Contour Lines and Contour Surfaces

Slicing techniques appear in one of the most powerful ways we have for representing three-dimensional information on a two-dimensional page, namely the contour map. If we imagine an island completely covered by a flood, then we can generate a contour map by taking an aerial photograph at noon each day, as the water level subsides to reveal the mountaintops and valleys, depressions and mountain passes. For each water level, there is a shoreline, or a collection of different shorelines, all at the same height. We can think of such a shoreline as a horizontal slice of the original island. By keeping track of the way these shorelines change and come together, we arrive at a complete record of the topography of the island. Since each point on the island has exactly one height, no two of these contour lines will intersect. We can then draw all of the lines on the same diagram and number them to indicate the elevation of all of the points on a given contour.

Contour map of Twin Peaks (left); contour map of Tilted Crater Lake (right).

Such a contour map contains a great deal of information about the third dimension, height. An architect could reconstruct a model approximating the surface by cutting out a piece of thick cardboard for the region surrounded by each contour line and stacking the pieces one on top of the other. To get a more accurate model, we could take aerial photographs more frequently to obtain intermediate contour lines, or we could sand off the corners of the model to remove the "terracing." A construction engineer could then weigh the model and compare it to the weight of the cardboard representing a cubic foot of earth in order to estimate the total amount of dirt on the island.

We can gain useful information from the contour map even without constructing a model. To plan her ascent of one of the peaks, a mountain climber can find on the contour map the best way of approaching the base of the mountain across the foothills and can estimate the steepness of various paths to the top.

When we consider the slice history of an island, formed when the flood waters subside, we notice especially the "critical levels" where something interesting happens.
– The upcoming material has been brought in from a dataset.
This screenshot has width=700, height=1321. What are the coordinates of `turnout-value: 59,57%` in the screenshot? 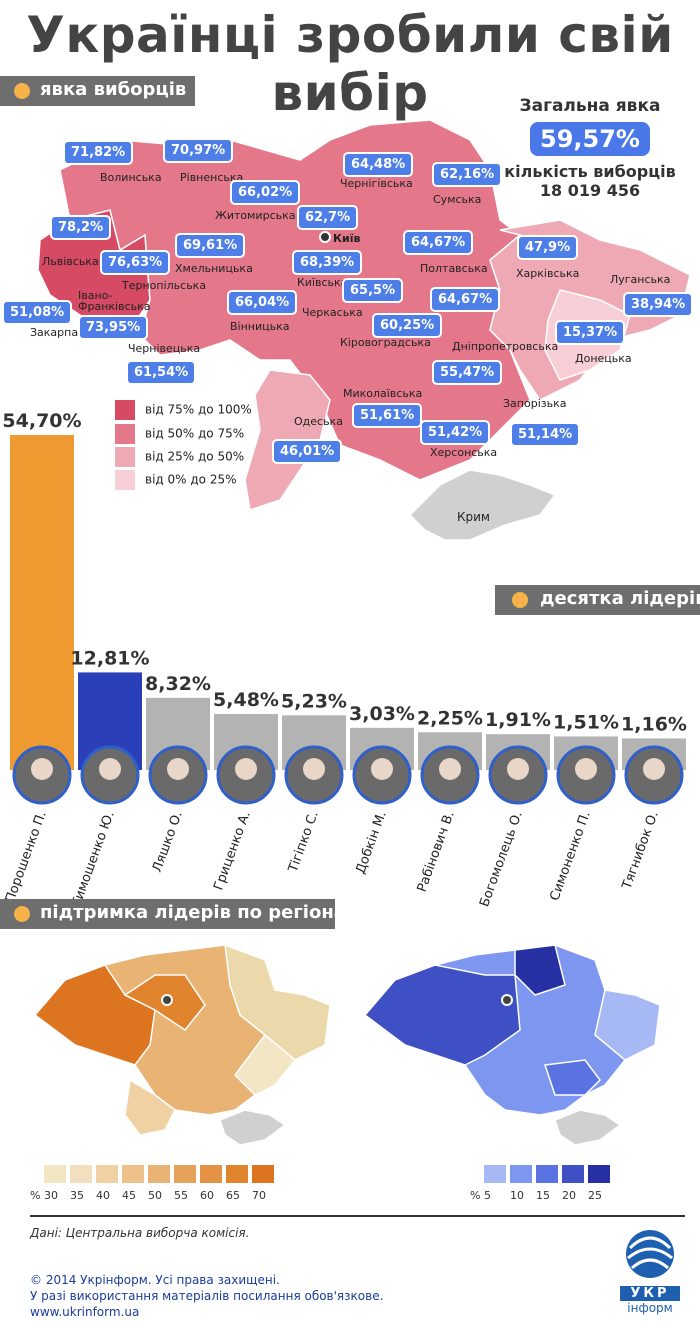 It's located at (590, 139).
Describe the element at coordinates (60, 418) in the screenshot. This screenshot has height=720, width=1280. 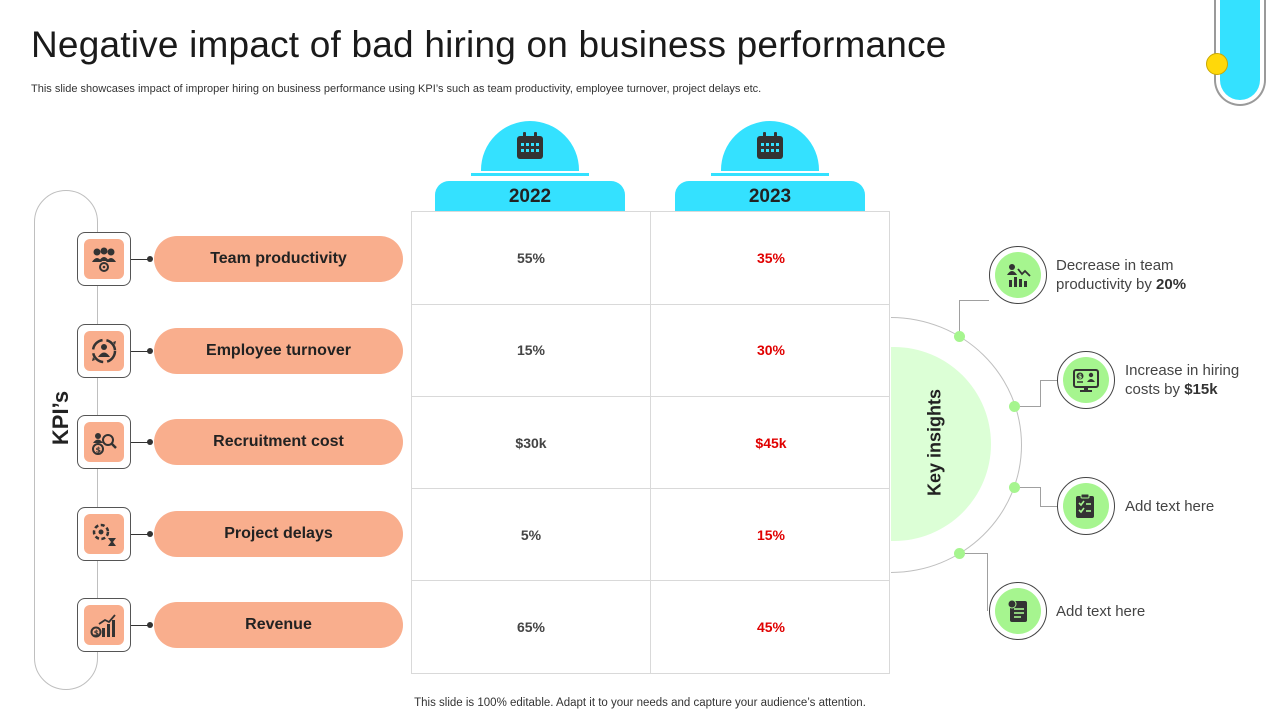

A new shoreline suddenly appears as the water level drops below a mountain peak, or a lakefront disappears as the water drops below the bottom of a pit. (It is best to think of the island as made out of some porous material, so no water gets "trapped" as the level goes down.) Another interesting feature is a pass, where two contour lines come together to become one, or when one contour line comes around to meet itself and form two contours. These two cases are exemplified by the slice histories of two islands, which we may call "Twin Peaks" and "Crater Lake."

Slice history of Twin Peaks.

For Twin Peaks, the first critical level consists of two points, which are the peaks of the two mountains. As the water level subsides, these points grow to small ovals. Then at a third critical level, the two ovals merge and form a single shoreline. The topology of the island is described by saying that it has two peaks, one pass, and no pits.

Crater Lake has a different sort of slice history. As the water subsides, the first thing we see is a circular rim, which splits into two pieces, a shoreline and a lakefront. The lake then dries up, leaving a single shoreline. If the topography is altered by a small earthquake, which displaces Crater Lake so that one part of its rim is higher than the rest, then we get a slightly different picture. As the water subsides, we see a single point, which grows to an oval. Then two arms reach out from the oval and come together at a pass, at the low point of the rim. Below this level, we have two contour lines, a shoreline and a lakefront. As before, the water continues to subside, and the lake dries up. The slice history of the tilted Crater Lake shows one peak, one pass, and one pit.

Slice history of tilted Crater Lake.

It turns out that, for an island with a single shoreline, the number of peaks plus the number of pits is always one more than the number of passes. This result is called the critical point theorem, and it is the start of one of the most powerful of modern techniques in topology and geometry, with applications to physics and engineering. Generalized critical point theory is called Morse theory, after the American mathematician Marston Morse who extended it to higher dimensions.

We can begin to appreciate the power of critical point theory by placing ourselves once again in the viewing position of A Square, floating on the surface of the water. He himself is unaware that the water level is changing, and he will experience the slice history of Twin Peaks as a sequence of two-dimensional shapes changing in time. As he observes, two ovals appear and then come together to form a single figure. It would be difficult for him to come to a complete appreciation of the actual three-dimensional shape of the island, but at least he could distinguish this island from one having only a single peak. We in three-space do not have to rely only on the sequence of slices since we have the luxury of being able to create a three-dimensional model.

What would be the analogous experience for us, here on the "surface" of our three-dimensional water level? If there were some hyperisland covered with water, then as the flood waters in the fourth dimension began to subside, two ovaloids might appear and then come together to form a single object. By analogy we realize that we have just observed the slice history of Twin Hyperpeaks, with two high points extending into some fourth spatial direction that we cannot experience directly. This time we do not have the ability to construct the various contours out of cardboard and stack them up to make a model. We have no four-dimensional building materials and no fourth direction in which to stack them up. It is all the more remarkable then that modern computer graphics can exhibit the slice histories of complicated hypersurfaces in four-dimensional space, what the mathematicians call the contours of a three-variable function graph. At the end of Chapter 4, we will use this sort of contour map analysis to help us visualize data sets from geological sciences.